((
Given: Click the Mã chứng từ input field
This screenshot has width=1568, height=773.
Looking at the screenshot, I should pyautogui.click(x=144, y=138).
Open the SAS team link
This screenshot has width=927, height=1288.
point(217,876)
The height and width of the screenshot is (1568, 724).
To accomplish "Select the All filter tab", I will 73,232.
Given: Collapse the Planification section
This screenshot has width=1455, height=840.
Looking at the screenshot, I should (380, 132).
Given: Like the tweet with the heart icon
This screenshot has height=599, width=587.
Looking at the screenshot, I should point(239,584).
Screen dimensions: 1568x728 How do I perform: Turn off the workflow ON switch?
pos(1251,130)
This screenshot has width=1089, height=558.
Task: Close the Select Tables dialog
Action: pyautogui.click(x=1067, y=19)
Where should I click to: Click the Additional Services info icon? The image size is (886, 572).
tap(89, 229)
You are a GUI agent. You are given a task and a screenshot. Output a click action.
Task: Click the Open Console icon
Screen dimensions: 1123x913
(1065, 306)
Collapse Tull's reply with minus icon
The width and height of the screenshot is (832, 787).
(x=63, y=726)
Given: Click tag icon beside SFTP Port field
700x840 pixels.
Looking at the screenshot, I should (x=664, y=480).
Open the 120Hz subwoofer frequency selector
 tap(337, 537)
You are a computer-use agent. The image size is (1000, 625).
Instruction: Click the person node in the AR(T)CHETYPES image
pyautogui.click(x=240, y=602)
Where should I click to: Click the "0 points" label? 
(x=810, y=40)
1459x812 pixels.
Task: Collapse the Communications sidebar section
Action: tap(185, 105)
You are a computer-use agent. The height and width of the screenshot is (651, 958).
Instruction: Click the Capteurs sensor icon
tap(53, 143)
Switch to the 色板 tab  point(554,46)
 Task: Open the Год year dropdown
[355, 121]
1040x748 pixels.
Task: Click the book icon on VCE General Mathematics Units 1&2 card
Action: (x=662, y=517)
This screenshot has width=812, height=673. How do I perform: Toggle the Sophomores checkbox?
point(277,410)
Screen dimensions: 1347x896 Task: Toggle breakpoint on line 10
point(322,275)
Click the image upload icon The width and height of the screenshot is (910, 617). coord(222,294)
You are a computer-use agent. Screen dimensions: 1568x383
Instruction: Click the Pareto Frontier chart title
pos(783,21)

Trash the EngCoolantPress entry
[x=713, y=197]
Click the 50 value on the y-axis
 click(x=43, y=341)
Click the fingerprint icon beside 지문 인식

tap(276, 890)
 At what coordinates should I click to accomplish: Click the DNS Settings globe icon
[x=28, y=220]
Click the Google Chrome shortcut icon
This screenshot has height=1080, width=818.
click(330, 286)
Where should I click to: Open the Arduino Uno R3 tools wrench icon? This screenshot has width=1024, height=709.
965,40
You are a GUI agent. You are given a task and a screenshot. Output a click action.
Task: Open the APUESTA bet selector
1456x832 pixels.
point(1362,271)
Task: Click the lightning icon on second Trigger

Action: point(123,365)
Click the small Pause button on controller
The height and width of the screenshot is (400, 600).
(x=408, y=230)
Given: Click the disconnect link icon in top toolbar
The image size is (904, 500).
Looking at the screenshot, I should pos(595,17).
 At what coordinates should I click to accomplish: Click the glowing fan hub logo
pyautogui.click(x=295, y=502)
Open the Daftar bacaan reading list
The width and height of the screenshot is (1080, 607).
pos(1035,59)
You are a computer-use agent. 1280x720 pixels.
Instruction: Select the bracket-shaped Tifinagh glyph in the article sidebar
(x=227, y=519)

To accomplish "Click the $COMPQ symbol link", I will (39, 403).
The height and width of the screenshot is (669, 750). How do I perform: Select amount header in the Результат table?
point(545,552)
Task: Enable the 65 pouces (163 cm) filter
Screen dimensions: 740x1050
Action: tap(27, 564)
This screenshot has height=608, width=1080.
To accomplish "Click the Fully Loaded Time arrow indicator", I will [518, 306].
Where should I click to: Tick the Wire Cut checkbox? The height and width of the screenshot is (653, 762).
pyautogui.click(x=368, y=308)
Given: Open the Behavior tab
))
> _Task_
Retype all of the data exactly. Leave nothing out.

> _Exercise output_
Given: Click the Mã chứng từ input field
This screenshot has width=1568, height=773.
Looking at the screenshot, I should pyautogui.click(x=144, y=138).
Open the SAS team link
This screenshot has width=927, height=1288.
point(217,876)
The height and width of the screenshot is (1568, 724).
To accomplish "Select the All filter tab", I will 73,232.
Given: Collapse the Planification section
This screenshot has width=1455, height=840.
Looking at the screenshot, I should (380, 132).
Given: Like the tweet with the heart icon
This screenshot has height=599, width=587.
Looking at the screenshot, I should point(239,584).
Screen dimensions: 1568x728 How do I perform: Turn off the workflow ON switch?
pos(1251,130)
This screenshot has width=1089, height=558.
Task: Close the Select Tables dialog
Action: pyautogui.click(x=1067, y=19)
Where should I click to: Click the Additional Services info icon? The image size is (886, 572).
tap(89, 229)
You are a GUI agent. You are given a task and a screenshot. Output a click action.
Task: Click the Open Console icon
Screen dimensions: 1123x913
(1065, 306)
Collapse Tull's reply with minus icon
The width and height of the screenshot is (832, 787).
(x=63, y=726)
Given: Click tag icon beside SFTP Port field
700x840 pixels.
Looking at the screenshot, I should (x=664, y=480).
Open the 120Hz subwoofer frequency selector
 tap(337, 537)
You are a computer-use agent. The image size is (1000, 625).
Instruction: Click the person node in the AR(T)CHETYPES image
pyautogui.click(x=240, y=602)
Where should I click to: Click the "0 points" label? 
(x=810, y=40)
1459x812 pixels.
Task: Collapse the Communications sidebar section
Action: tap(185, 105)
You are a computer-use agent. The height and width of the screenshot is (651, 958).
Instruction: Click the Capteurs sensor icon
tap(53, 143)
Switch to the 色板 tab  point(554,46)
 Task: Open the Год year dropdown
[355, 121]
1040x748 pixels.
Task: Click the book icon on VCE General Mathematics Units 1&2 card
Action: (x=662, y=517)
This screenshot has width=812, height=673. How do I perform: Toggle the Sophomores checkbox?
point(277,410)
Screen dimensions: 1347x896 Task: Toggle breakpoint on line 10
point(322,275)
Click the image upload icon The width and height of the screenshot is (910, 617). coord(222,294)
You are a computer-use agent. Screen dimensions: 1568x383
Instruction: Click the Pareto Frontier chart title
pos(783,21)

Trash the EngCoolantPress entry
[x=713, y=197]
Click the 50 value on the y-axis
 click(x=43, y=341)
Click the fingerprint icon beside 지문 인식

tap(276, 890)
 At what coordinates should I click to accomplish: Click the DNS Settings globe icon
[x=28, y=220]
Click the Google Chrome shortcut icon
This screenshot has height=1080, width=818.
click(330, 286)
Where should I click to: Open the Arduino Uno R3 tools wrench icon? This screenshot has width=1024, height=709.
965,40
You are a GUI agent. You are given a task and a screenshot. Output a click action.
Task: Open the APUESTA bet selector
1456x832 pixels.
point(1362,271)
Task: Click the lightning icon on second Trigger

Action: point(123,365)
Click the small Pause button on controller
The height and width of the screenshot is (400, 600).
(x=408, y=230)
Given: Click the disconnect link icon in top toolbar
The image size is (904, 500).
Looking at the screenshot, I should pos(595,17).
 At what coordinates should I click to accomplish: Click the glowing fan hub logo
pyautogui.click(x=295, y=502)
Open the Daftar bacaan reading list
The width and height of the screenshot is (1080, 607).
pos(1035,59)
You are a computer-use agent. 1280x720 pixels.
Instruction: Select the bracket-shaped Tifinagh glyph in the article sidebar
(x=227, y=519)

To accomplish "Click the $COMPQ symbol link", I will (39, 403).
The height and width of the screenshot is (669, 750). How do I perform: Select amount header in the Результат table?
point(545,552)
Task: Enable the 65 pouces (163 cm) filter
Screen dimensions: 740x1050
Action: tap(27, 564)
This screenshot has height=608, width=1080.
To accomplish "Click the Fully Loaded Time arrow indicator", I will [518, 306].
Where should I click to: Tick the Wire Cut checkbox? The height and width of the screenshot is (653, 762).
pyautogui.click(x=368, y=308)
Given: Open the Behavior tab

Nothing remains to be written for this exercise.